### Task objective:
Quote only the lines from the top of the listing below down to and including the line with "Task: Change the Update Parallelism value".

### The records:
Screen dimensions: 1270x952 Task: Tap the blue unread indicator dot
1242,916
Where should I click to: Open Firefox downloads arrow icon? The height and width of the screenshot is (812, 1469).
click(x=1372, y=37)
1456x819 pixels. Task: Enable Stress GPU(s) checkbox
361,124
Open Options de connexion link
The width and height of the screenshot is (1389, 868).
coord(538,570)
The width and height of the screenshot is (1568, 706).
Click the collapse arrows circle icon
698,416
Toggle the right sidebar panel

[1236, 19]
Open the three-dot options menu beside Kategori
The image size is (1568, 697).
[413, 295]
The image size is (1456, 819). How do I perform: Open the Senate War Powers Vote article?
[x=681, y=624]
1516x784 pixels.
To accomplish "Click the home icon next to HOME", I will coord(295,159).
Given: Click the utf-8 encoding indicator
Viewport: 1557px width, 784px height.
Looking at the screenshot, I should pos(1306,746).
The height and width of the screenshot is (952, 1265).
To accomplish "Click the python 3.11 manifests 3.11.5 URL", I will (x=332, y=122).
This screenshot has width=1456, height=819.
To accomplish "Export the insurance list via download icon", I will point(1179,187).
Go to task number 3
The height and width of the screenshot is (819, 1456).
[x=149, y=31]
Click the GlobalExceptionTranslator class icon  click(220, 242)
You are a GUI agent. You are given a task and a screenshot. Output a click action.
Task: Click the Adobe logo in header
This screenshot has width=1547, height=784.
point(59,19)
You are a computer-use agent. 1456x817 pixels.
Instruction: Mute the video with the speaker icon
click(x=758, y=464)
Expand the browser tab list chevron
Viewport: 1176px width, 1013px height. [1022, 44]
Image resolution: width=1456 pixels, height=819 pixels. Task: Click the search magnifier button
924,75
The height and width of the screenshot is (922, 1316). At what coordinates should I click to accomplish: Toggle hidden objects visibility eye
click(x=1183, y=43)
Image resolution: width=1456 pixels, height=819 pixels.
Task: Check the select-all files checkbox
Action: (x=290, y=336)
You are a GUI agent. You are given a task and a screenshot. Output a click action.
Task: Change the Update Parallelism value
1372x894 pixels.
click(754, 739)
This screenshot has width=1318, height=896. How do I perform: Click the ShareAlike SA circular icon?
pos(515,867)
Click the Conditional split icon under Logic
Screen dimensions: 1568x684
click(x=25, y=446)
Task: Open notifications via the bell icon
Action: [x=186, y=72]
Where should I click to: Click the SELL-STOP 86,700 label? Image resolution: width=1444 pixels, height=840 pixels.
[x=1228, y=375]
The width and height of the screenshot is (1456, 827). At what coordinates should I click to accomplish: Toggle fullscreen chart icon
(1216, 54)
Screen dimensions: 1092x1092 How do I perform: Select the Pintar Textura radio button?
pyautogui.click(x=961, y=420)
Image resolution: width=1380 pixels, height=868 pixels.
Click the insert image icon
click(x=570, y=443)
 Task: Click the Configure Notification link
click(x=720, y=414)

### Solution to this exercise:
Screen dimensions: 1270x952 Task: Tap the blue unread indicator dot
1242,916
Where should I click to: Open Firefox downloads arrow icon? The height and width of the screenshot is (812, 1469).
click(x=1372, y=37)
1456x819 pixels. Task: Enable Stress GPU(s) checkbox
361,124
Open Options de connexion link
The width and height of the screenshot is (1389, 868).
coord(538,570)
The width and height of the screenshot is (1568, 706).
Click the collapse arrows circle icon
698,416
Toggle the right sidebar panel

[1236, 19]
Open the three-dot options menu beside Kategori
The image size is (1568, 697).
[413, 295]
The image size is (1456, 819). How do I perform: Open the Senate War Powers Vote article?
[x=681, y=624]
1516x784 pixels.
To accomplish "Click the home icon next to HOME", I will coord(295,159).
Given: Click the utf-8 encoding indicator
Viewport: 1557px width, 784px height.
Looking at the screenshot, I should pos(1306,746).
The height and width of the screenshot is (952, 1265).
To accomplish "Click the python 3.11 manifests 3.11.5 URL", I will (x=332, y=122).
This screenshot has width=1456, height=819.
To accomplish "Export the insurance list via download icon", I will point(1179,187).
Go to task number 3
The height and width of the screenshot is (819, 1456).
[x=149, y=31]
Click the GlobalExceptionTranslator class icon  click(220, 242)
You are a GUI agent. You are given a task and a screenshot. Output a click action.
Task: Click the Adobe logo in header
This screenshot has width=1547, height=784.
point(59,19)
You are a computer-use agent. 1456x817 pixels.
Instruction: Mute the video with the speaker icon
click(x=758, y=464)
Expand the browser tab list chevron
Viewport: 1176px width, 1013px height. [1022, 44]
Image resolution: width=1456 pixels, height=819 pixels. Task: Click the search magnifier button
924,75
The height and width of the screenshot is (922, 1316). At what coordinates should I click to accomplish: Toggle hidden objects visibility eye
click(x=1183, y=43)
Image resolution: width=1456 pixels, height=819 pixels.
Task: Check the select-all files checkbox
Action: (x=290, y=336)
You are a GUI agent. You are given a task and a screenshot. Output a click action.
Task: Change the Update Parallelism value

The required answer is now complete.